By Pamela B. Teaster, Ph.D. and Karen A. Roberto, Ph.D., Center for Gerontology, Virginia Tech Robert Blancato, M.P.A, Brian W. Lindberg, MMHS, and Meredith Whitmire, J.D., Elder Justice Coalition

March 04, 2019


Older adults are an important but frequently forgotten generation that is affected by the opioid crisis in America.  As a group, older adults often have multiple chronic conditions and endure high rates of chronic pain. Opioids and related prescription and non-prescription drugs are frequently the treatment of choice for these individuals.

Further, the opioid crisis has harmed older adults through the addiction of their children, grandchildren, and others who rely on them for money, child care, food, shelter, and the like. Directly or inadvertently, older adults may be stripped of their resources and quality of life because of the struggles of those around them—and may be highly susceptible to elder abuse.

In late 2017, researchers from Virginia Tech (Pamela B. Teaster and Karen A. Roberto) and the Elder Justice Coalition (Brian W. Lindberg and Robert Blancato) conducted 4 one-hour focus group interviews with 20 selected representatives from involved stakeholders in four states and counties where deaths from opioids were the highest (Kentucky, Ohio, Virginia, West Virginia). The goal of the project was to investigate whether the relationship between increasing high rates of opioid use and elder abuse was a real problem “on the ground,” its scope, and available data.

Overall, focus group participants reported that the problem is escalating in scope and severity. Elder financial exploitation was the predominant form of abuse.

For example, in Kentucky, a grandson who had a heroin addiction went to live with his elderly grandfather.  The grandfather had a diagnosis of dementia, and the grandson exploited the grandfather for money ($85,000) to support his heroin addiction. The grandson was taking money out of the grandfather’s debit card, writing checks to his friends, and opening credit cards in his grandfather’s name–all in an effort to support his addiction.

■ INFORMATION GIVEN:
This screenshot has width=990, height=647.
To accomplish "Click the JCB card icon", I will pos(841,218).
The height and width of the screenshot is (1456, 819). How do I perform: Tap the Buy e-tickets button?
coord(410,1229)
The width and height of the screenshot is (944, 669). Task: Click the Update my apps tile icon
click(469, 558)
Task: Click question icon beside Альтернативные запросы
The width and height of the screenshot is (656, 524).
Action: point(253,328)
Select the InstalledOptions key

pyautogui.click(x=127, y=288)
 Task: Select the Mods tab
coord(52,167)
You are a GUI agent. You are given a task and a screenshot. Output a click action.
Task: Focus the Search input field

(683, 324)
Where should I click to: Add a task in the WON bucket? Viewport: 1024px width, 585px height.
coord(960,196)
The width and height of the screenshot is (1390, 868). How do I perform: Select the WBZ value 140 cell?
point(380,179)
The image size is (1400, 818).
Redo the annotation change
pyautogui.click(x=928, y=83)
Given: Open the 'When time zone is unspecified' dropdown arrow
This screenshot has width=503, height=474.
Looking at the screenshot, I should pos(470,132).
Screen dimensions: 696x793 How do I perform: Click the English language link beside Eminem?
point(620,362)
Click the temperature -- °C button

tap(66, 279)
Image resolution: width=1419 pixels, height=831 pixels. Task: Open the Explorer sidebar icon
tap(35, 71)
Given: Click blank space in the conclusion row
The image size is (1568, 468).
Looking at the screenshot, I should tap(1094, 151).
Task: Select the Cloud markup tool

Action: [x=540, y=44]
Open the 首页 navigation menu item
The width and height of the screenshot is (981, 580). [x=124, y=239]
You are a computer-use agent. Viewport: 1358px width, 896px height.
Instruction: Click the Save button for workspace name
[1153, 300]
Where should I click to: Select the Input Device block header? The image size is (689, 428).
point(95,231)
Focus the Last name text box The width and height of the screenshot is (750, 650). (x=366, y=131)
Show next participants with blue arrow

■ TASKS AND EXERCISES:
[A] Quote the passage of the text on opioids and elder abuse that begins with "For example, in" and ends with "support his addiction.".
[B] Continue the text on the opioid crisis and elder abuse from its final sentence.

■ ANSWERS TO THE EXERCISES:
[A]
For example, in Kentucky, a grandson who had a heroin addiction went to live with his elderly grandfather.  The grandfather had a diagnosis of dementia, and the grandson exploited the grandfather for money ($85,000) to support his heroin addiction. The grandson was taking money out of the grandfather’s debit card, writing checks to his friends, and opening credit cards in his grandfather’s name–all in an effort to support his addiction.

[B]
Participants also indicated that when desperate perpetrators had gone through the money, the drugs, or both, older adults were psychologically and physically abused.  Their abusers isolated the older adults in their own homes so that they could not reach out to others to help them.

The focus group findings revealed that the problem is not just limited to home settings. Participants also reported that older adults are being exploited in facility settings, including hospice and nursing homes.

In brief, focus group participants strongly believed that the opioid crisis is contributing to cases of elder abuse.  Across the four groups, participants:

  1. Stated that the problem is increasing in severity;
  2. Estimated a 25-35% increase in drug-related exploitation cases;
  3. Stressed that there is a dangerous lack of resources to help with drug-related cases of elder abuse;
  4. Confirmed that there is no reliable, retrievable data to document the scope of the problem across states.

In other words, the time is now to enhance our understanding of the connection between opioids and elder abuse. Ultimately, this information will assist in designing effective prevention and intervention efforts to address this escalating and highly dangerous problem.